Tuesday, March 12, 2013

March 12, 2013: Right vs. Right

I’ve been dealing with a lot of guilt over the last couple of days. As I mentioned earlier, my previously concussed son Andy played in his level’s state hockey championships over the weekend. Midway through the first game he tripped over an opponent and slid head-first into the boards and immediately removed himself from the game. He didn’t play the rest of the tournament, complaining of slight, intermittent headaches. His team won that game, and the next, but lost in overtime in the finals.
The likelihood was great that they would have won. The likelihood was also great that continuing to play would have done him no long-term harm. So should he have played?
“Of course not,” you say in unison, and I get that. That was our decision, too. We were good parents. He lives to play another day. But as time goes on, I find more merit in the counterarguments.
First, the medical facts as we know them: Second concussions are not a good thing. Receiving additional head trauma when you have a concussion – even a first concussion -- can result in something called “second-impact syndrome,” and that can result in death.  A handful of athletes die each year from second-impact syndrome.
A number-cruncher would tell you there was a slight risk to my son’s life from having him play, which is true, though the additional risk was only a very, very small amount greater than the risk to anyone’s life from playing hockey. You can die playing hockey no matter how your head feels, yet we continue to play hockey.
There are good reasons why, of course. Your risk of dying while playing hockey is about the same as your risk of tripping on a Higgs boson. More importantly, if a player’s throat is cut by a skate blade and he bleeds to death on the ice, it’s a freak accident. The survivors can sue all they want, but who are they going to sue? The skate manufacturer? The skate-sharpener? The rink? The program? The parents? Liability is scant. No one’s going to walk away rich from a lightning strike like that.
On the other hand, if a coach knowingly plays a kid with a concussion and he gets hurt, the coach and the organization are liable to the gills. So like a lot of safety decisions, the decision to hold out players with concussions has a candy shell of compassion and a dark center of money.
Ah, but there is philosophy. Philosophically, we respect life. We don’t treat lives cavalierly. We’ve know implicitly that it’s wrong to throw a 13-year-old boy onto the ice with a known injury so his team can stand a better chance of winning a made-up tournament for a pretend league created by drawing boxes around a bunch of players and teams.
It’s so clear, yet this is where things get murky.
Respect for life is a Judeo-Christian ethic, but so is noble sacrifice, putting the good of all above the needs of one.

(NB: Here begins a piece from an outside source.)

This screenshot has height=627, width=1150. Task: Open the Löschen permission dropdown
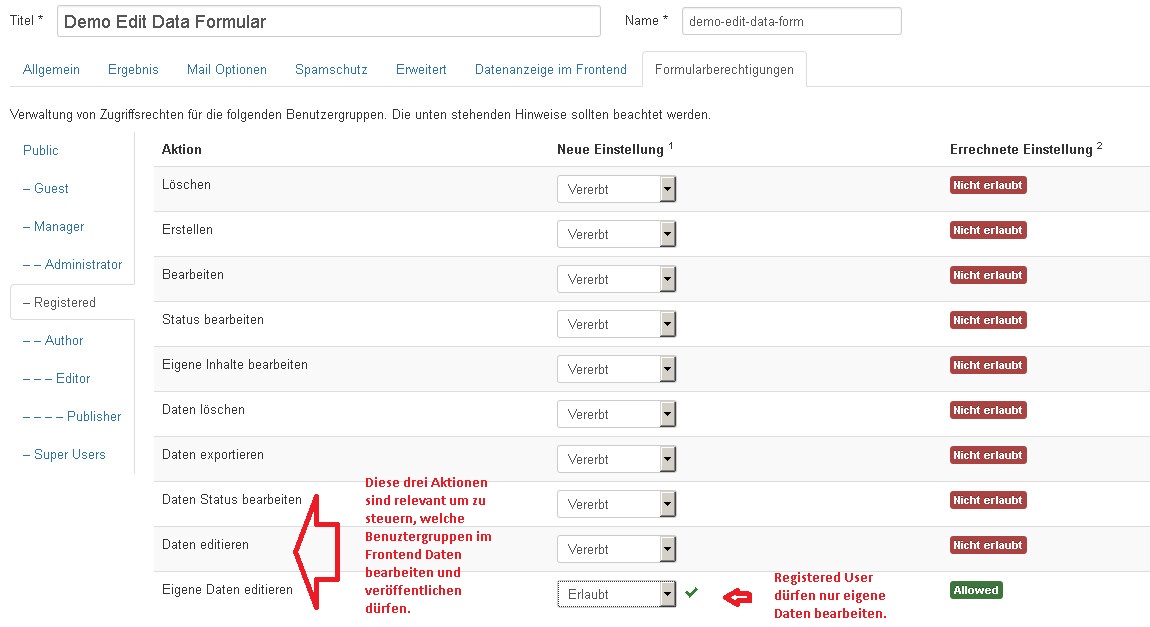pyautogui.click(x=616, y=188)
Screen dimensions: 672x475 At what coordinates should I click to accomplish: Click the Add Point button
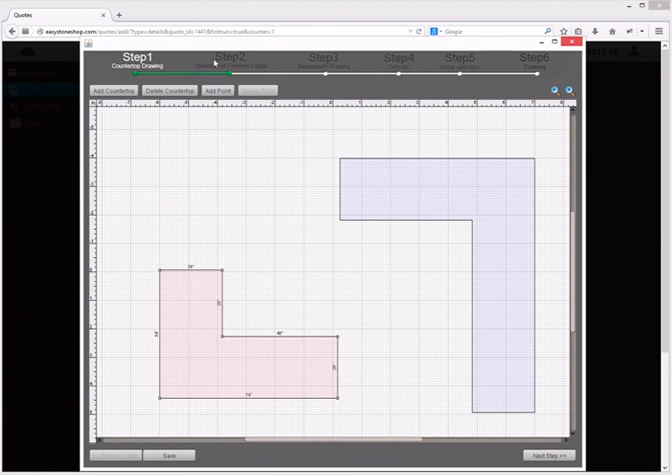click(217, 91)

The Unknown Soldier fell on the grenade; Jack Youngblood played the Super Bowl with a broken leg; Jesus died for our sins. From the bloody sock to John Wayne in The Searchers to Joan of Arc dying at the stake we make these sacrifices a part of our mythos, no matter how hackneyed their truths might be. (The Searchers was fiction, Joan of Arc might as well be, and what does it really matter that the Boston Red Sox won a World Series?)

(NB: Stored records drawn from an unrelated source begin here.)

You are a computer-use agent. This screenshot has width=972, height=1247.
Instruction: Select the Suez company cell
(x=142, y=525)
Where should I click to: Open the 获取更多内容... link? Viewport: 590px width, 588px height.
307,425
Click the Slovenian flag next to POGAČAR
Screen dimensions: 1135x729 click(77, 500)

Many of Andy’s teammates had never won a state championship in anything. This was their last best shot at something – no matter how made-up it might be -- that they would cherish the rest of their lives.  By choosing to accede to the sliver of risk and not let Andy make the modest sacrifice of playing, we were depriving these kids of a glory that was rightfully theirs. We chose the selfish Judeo-Christian ethic over the selfless one.
We have a hard time with selfishness. We repudiate it, yet the most important decisions we make in life and the emotions that play through those decisions are essentially selfish. All that’s asked of us is that we balance selfishness and selflessness. If everyone in the World Trade Center was selfless, they all would have died trying to get each other out; if everyone was selfish, they would have clogged the exits and perished.
Selfishness and selflessness only stick out when we they contradict expectations. We close our eyes to the charity done by the robber baron; we turn our face from Lance Armstrong’s blood-doping; we feign outrage when parents force a teenage athlete to play through a concussion.
However, in this case had we allowed Andy to play and had his team won, this act of selflessness and sacrifice would have come at his opponents’ expense. A once-in-a-lifetime thrill would have been transferred, not created. There would have been no additional winners, only different winners.
To me, the only meaningful justification for our actions is that we wouldn’t have made anything better by letting him play. We only would have created an alternate ending.
In the end, we made a right choice, not the right choice. There were others.